A pesar de la costosa propaganda oficial, la seguridad es uno de las principales debilidades del actual gobierno y la inefectividad del Ministerio de Gobernación, es notoria. Los vicios de corrupción y el mal manejo administrativo, constituyen los principales obstáculos para el buen funcionamiento de las fuerzas de seguridad. La tan promovida Reforma Policial no termina de dar resultados concretos, más allá de pintar comisarias. A la población le preocupan los altos niveles de corrupción que hay en la PNC, con la existencia de pandillas de extorsionistas dentro, roba carros, violadores, entre otros delitos, que contribuyen a elevar los índices de violencia.

Pero uno de los mayores problemas de corrupción se observa en el Sistema Penitenciario. Aunque permanentemente se realizan requisas en los centros carcelarios, los males no se corrigen, siempre se encuentran celulares, cargadores, chips, drogas, armas y electrodomésticos, los cuales indudablemente son introducidos por la puerta principal. Tampoco los bloqueadores de señales han dado resultados.

La relación prisionero-guardia, constituye la principal debilidad del sistema y es el inicio de la cadena de corrupción, que involucra hasta los altos mandos y las principales autoridades. Demos preguntarnos: ¿a que dejaban salir permanentemente a Lima Oliva? No basta que rueden cabezas para echar una cortina de humo y anunciar la solución del problema. Es necesario considerar dentro de la actual escalada de violencia y asesinatos, la relación que puede tener Byron Lima y otros que no se han mencionado.

Los negocios llevados a cabo por Industria Militar, son cuantiosos y tienen en el propio Gobierno y sus Ministerios a sus mejores clientes. La inspectoría General del Ejército, no tiene injerencia en los asuntos administrativos de la Institución Castrense, por lo que una verdadera auditoría es casi imposible llevarla a cabo.

Fue en el Ejecutivo en donde la corrupción tuvo su mayor repunte. No se puede minimizar el problema en las administraciones pasadas, pero los funcionarios del Partido Patriota se han distinguido por su voraz apetito de hacerse de ese botín económico-político. La prensa ha revelado muchos datos sobre la corrupción que campea en la administración pública. También en las instituciones descentralizadas y con autonomía, se puede evidenciar la marcada tendencia de este gobierno.

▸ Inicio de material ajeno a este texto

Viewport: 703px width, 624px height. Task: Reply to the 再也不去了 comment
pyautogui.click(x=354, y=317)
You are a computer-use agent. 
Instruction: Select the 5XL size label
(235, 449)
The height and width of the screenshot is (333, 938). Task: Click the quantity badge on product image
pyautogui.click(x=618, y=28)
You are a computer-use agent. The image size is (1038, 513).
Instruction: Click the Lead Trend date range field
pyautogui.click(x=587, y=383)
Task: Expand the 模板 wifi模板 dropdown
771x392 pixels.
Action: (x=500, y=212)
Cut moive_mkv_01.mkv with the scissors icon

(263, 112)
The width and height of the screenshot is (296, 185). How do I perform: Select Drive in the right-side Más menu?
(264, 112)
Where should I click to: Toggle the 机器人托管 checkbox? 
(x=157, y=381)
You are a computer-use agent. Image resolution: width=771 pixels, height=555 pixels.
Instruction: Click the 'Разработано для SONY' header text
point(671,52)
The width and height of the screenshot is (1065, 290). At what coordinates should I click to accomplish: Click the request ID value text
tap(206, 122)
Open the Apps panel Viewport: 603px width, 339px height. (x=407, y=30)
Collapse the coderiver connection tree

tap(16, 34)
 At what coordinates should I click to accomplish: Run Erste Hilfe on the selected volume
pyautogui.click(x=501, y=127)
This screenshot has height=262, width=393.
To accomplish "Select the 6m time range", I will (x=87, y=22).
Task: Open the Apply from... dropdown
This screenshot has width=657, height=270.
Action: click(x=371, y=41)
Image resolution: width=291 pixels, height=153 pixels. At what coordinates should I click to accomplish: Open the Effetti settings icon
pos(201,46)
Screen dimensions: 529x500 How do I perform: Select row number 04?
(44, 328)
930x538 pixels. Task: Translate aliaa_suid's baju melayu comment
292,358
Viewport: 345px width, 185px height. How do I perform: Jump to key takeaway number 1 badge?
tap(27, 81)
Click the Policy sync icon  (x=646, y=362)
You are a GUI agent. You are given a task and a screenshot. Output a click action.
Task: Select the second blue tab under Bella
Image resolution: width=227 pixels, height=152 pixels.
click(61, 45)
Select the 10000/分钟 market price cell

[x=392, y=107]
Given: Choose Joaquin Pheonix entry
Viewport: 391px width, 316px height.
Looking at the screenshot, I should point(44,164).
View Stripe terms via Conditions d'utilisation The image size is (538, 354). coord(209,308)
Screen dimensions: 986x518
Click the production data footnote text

Para muestra un botón; el 13 de febrero, después de la juramentación de los atletas que viajarán a los juegos Centroamericanos, a celebrase en Costa Rica del 3 al 17 de marzo, una atleta enfrentó al general Sergio Camargo Muralles, presidente del Comité Olímpico, por anomalías en el karate guatemalteco y el favoritismo evidenciado. Las justificaciones salen sobrando.

Aunque sea cierto, cuando la Vicepresidenta refería que la corrupción también se encuentra en el sector privado, trataba de justificar las dimensiones de lo que se produce en su propia administración. Se refería a negocios que realizan empresarios con los recursos del Estado, pero sus funcionarios son cómplices en el tráfico de influencias, el pago de deudas de campaña, lo que se convierte en corrupción mixta: empresarios-Estado. Se conoce que hay estructuras que usan el sistema financiero para bancos lavar dinero, pero las leyes son permisivas y el lavado de dinero a gran escala no es tema de debate, nadie lo cuestiona públicamente.

Se puede seguir señalando muchos aspectos de la corrupción y sería la de no acabar, pero a un año de Gobierno caracterizado por la prueba y error, luego de seguir las actividades y contradicciones, se puede aseverar que esta administración se ha destacado por su ineficiencia, incapacidad, improvisación y corrupción; nada que ver con sus ofrecimientos de campaña. El grave problema es que se deben esperar tres años para que el nuevo proceso electoral traiga nuevos desencantos, ¿seguiremos permitiéndolo?